The structure is totally different. Look at Fig. 7 in the patent you linked to.
Getting the data from the LUT to the multiplier is a non-issue, the LUT's right there in the single pipeline it's providing its data to.
It still needs a cycle. The squaring and cubing probably need two.
With ALU utilisation typically peaking at 75-80%, deleting this unit isn't generally going to cost any performance.
What makes you think the T-unit idling is responsible for the last 20-25%? Or that the other ALUs are idling while the T-unit is working? It absolutely will cost performance.
~20% area saving for the ALUs is not to be sniffed at.

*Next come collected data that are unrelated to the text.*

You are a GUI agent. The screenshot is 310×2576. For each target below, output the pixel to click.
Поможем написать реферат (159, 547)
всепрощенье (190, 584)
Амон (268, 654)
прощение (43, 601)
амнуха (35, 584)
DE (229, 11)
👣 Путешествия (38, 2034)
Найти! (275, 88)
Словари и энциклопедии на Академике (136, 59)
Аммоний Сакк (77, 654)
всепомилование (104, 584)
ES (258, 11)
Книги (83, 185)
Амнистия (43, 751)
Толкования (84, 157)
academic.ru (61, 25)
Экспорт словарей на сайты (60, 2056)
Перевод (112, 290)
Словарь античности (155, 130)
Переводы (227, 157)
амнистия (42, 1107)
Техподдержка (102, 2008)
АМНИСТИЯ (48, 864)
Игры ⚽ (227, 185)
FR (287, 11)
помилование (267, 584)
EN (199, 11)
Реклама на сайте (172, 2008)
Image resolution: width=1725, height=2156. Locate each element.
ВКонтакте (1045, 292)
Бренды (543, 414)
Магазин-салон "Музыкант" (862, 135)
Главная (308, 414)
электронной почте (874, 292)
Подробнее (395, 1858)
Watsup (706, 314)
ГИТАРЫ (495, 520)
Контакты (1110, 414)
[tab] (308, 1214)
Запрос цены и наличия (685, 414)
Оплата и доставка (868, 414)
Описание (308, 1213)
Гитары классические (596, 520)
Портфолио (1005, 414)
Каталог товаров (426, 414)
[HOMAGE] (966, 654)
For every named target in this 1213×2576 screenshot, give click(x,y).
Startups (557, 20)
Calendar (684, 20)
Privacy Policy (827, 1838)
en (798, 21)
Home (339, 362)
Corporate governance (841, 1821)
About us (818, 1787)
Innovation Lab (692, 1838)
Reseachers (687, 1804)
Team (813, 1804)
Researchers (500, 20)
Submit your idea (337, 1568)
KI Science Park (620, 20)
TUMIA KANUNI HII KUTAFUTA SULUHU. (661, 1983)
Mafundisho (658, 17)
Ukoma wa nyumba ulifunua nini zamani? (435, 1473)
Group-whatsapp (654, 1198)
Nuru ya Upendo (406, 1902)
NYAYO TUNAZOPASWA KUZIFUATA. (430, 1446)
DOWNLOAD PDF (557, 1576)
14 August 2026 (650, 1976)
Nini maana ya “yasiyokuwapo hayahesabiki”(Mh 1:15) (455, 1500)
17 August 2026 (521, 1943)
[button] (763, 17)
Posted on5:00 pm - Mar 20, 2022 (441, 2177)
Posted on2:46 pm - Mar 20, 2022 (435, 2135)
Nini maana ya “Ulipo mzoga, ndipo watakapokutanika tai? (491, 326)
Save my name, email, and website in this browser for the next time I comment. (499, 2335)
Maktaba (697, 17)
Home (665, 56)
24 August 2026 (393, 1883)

Your figure is arrived at with fairytale accounting. Much of what is eliminated is simply transplanted, like the LUTs, squarer, cuber, exponent processing (exp, log, div). You're going to increase the longest path, thus requiring slower clock speeds, to squeeze all this into the framework of the main ALUs. I don't even think it's possible at all. Maybe it could be done with the modified pipeline I suggested earlier, as that is more accommodating to dependent math, but as it is a separate T just makes sense.
When you take into account these costs instead of just looking at the T-unit savings, and also look at the total size of the SIMD engine, you'll only save a few percent from the cost of the latter. That's unlikely to be worth the loss of throughput.
Finally, of course, there's no absolute reason why a transcendental has to be done in a single cycle. e.g. as two cycles, with the squarer in the first cycle.
Well now you're reducing throughput even more. With the current architecture, in two cycles you can do 1 or 2 transcendentals and 9 or 8 regular ops. With your modification, you can only do one transcendental (and maybe one regular op alongside the square/cube cycle).
I can't remember where I saw this, but the whole architecture appears to have a nice 4-cycle stagger across it.
Whole SIMD staggering is actually isomorphic to the quasi-scalar architecture I was proposing. It has the same requirement of needing more active batches. Four cycles of stagger between x and y, y and z, and z and w, for example, would have 20 total cycles of latency before proceeding to the next instruction group, so you'd need 5 active wavefronts instead of 2.
I'm pretty sure that ATI isn't doing this, though. The restrictions on dependent math are a big hint, IMO.